━━ Records for this exercise ━━

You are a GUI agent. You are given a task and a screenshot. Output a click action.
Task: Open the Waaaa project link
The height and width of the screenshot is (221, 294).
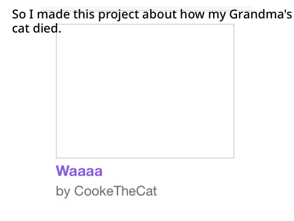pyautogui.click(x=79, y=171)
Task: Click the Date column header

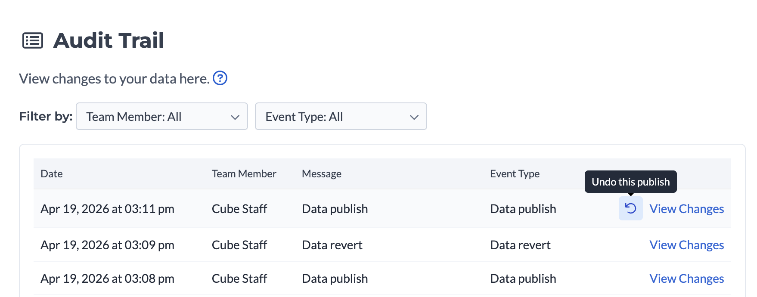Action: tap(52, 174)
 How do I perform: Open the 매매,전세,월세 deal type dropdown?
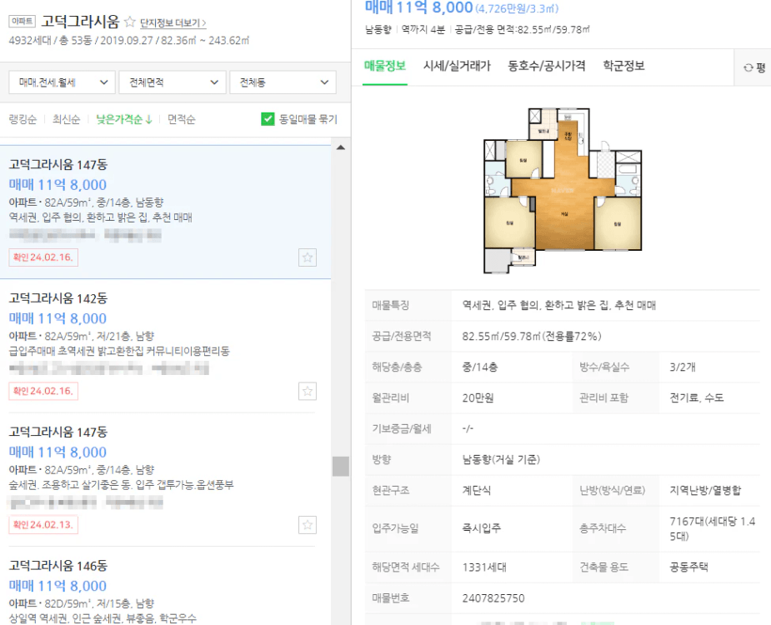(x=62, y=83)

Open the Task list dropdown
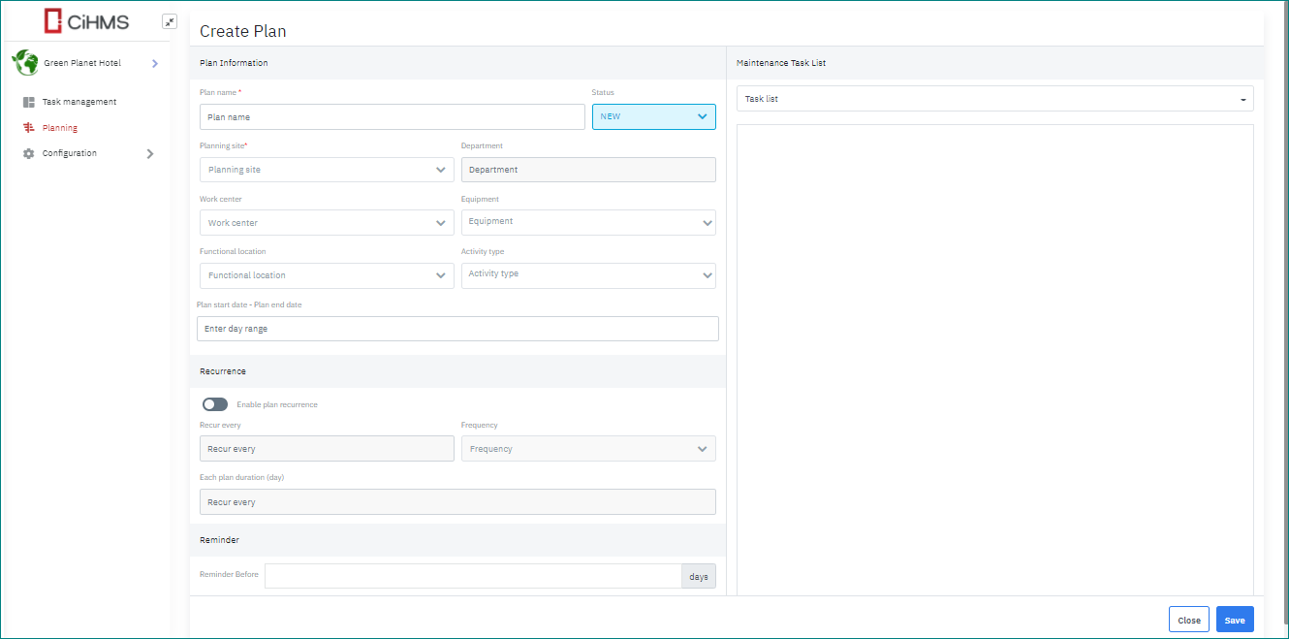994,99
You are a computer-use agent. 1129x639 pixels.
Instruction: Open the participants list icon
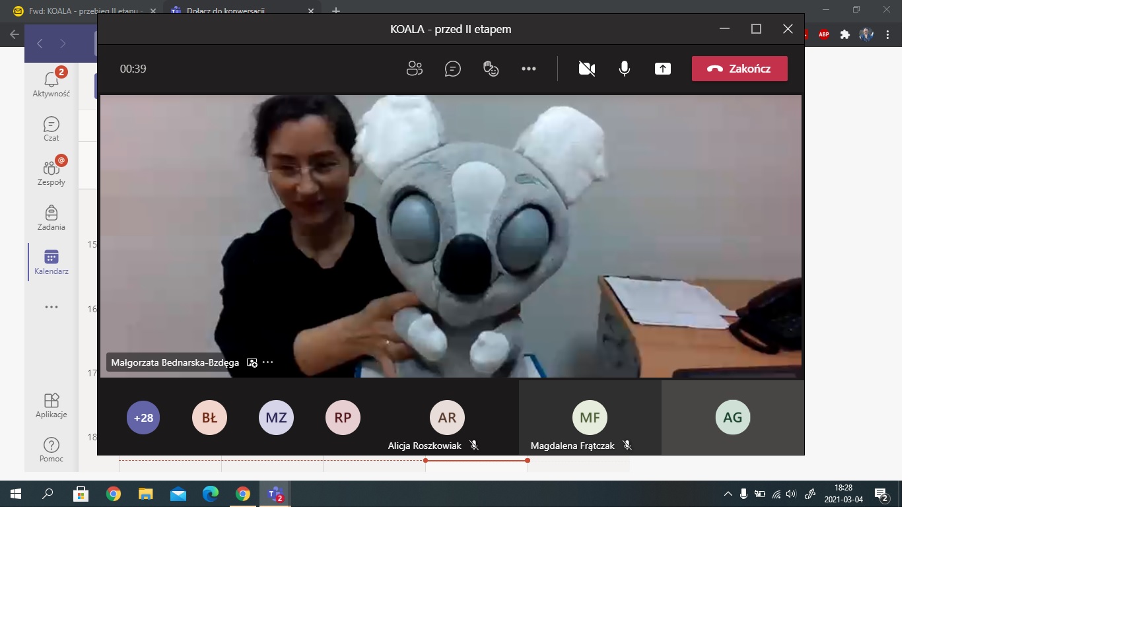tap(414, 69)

━━━

◆ **Work order**: An exact transcription of the records above is needed, with no pictures included.

◆ **Solution**:
You are a GUI agent. You are given a task and a screenshot. Output a click action.
Task: Open the Waaaa project link
The height and width of the screenshot is (221, 294).
pyautogui.click(x=79, y=171)
Task: Click the Date column header

Action: tap(52, 174)
 How do I perform: Open the 매매,전세,월세 deal type dropdown?
(x=62, y=83)

Open the Task list dropdown
994,99
You are a computer-use agent. 1129x639 pixels.
Instruction: Open the participants list icon
tap(414, 69)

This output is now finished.